### [Entries provided]
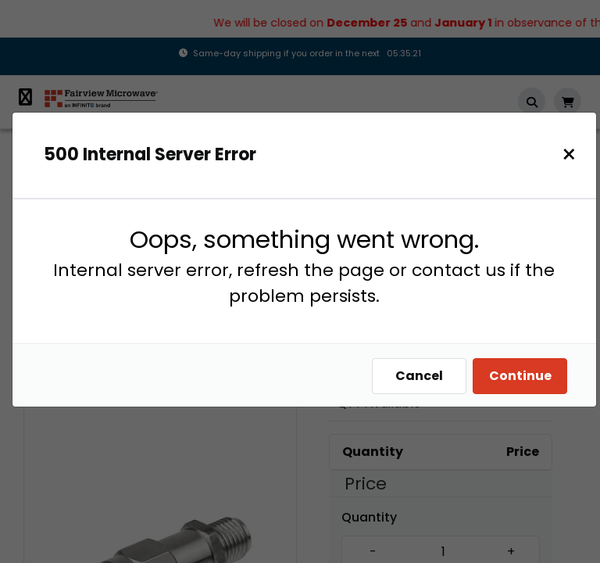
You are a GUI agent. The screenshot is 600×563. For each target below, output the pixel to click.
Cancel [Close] (419, 376)
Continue (520, 376)
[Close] (569, 154)
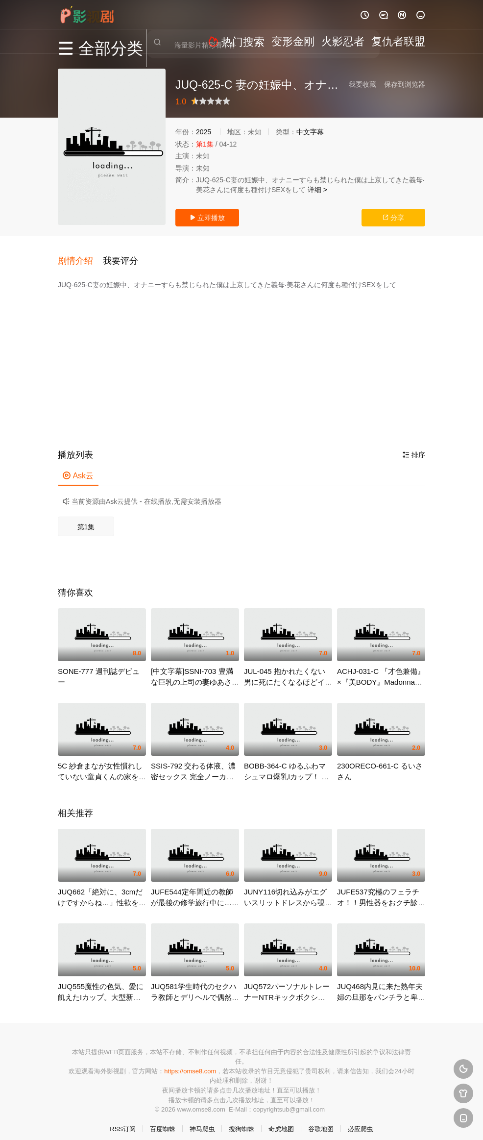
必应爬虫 (360, 1120)
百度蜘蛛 (162, 1120)
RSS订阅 (123, 1120)
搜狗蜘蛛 (241, 1120)
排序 (414, 446)
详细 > (317, 190)
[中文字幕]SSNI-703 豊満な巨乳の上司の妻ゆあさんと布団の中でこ (195, 673)
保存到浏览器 (404, 84)
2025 (203, 132)
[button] (80, 256)
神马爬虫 (202, 1120)
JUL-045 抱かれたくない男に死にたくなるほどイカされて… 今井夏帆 (288, 673)
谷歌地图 (321, 1120)
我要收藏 (362, 84)
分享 (393, 218)
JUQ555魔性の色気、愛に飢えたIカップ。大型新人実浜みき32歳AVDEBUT (101, 988)
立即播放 (207, 218)
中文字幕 (310, 132)
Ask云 (78, 467)
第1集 (86, 518)
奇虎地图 (281, 1120)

### [Written request]
Rewrite the items from the line containing "[中文字幕]SSNI-703 豊満な巨乳の上司の妻ゆあさんと布団の中でこ (195, 673)" through the end of the items, replacing "地图" with "导航" and leaving everything else unchanged.

### [Answer to the problem]
[中文字幕]SSNI-703 豊満な巨乳の上司の妻ゆあさんと布団の中でこ (195, 673)
保存到浏览器 (404, 84)
2025 (203, 132)
[button] (80, 256)
神马爬虫 (202, 1120)
JUL-045 抱かれたくない男に死にたくなるほどイカされて… 今井夏帆 (288, 673)
谷歌导航 (321, 1120)
我要收藏 (362, 84)
分享 (393, 218)
JUQ555魔性の色気、愛に飢えたIカップ。大型新人実浜みき32歳AVDEBUT (101, 988)
立即播放 (207, 218)
中文字幕 (310, 132)
Ask云 (78, 467)
第1集 (86, 518)
奇虎导航 (281, 1120)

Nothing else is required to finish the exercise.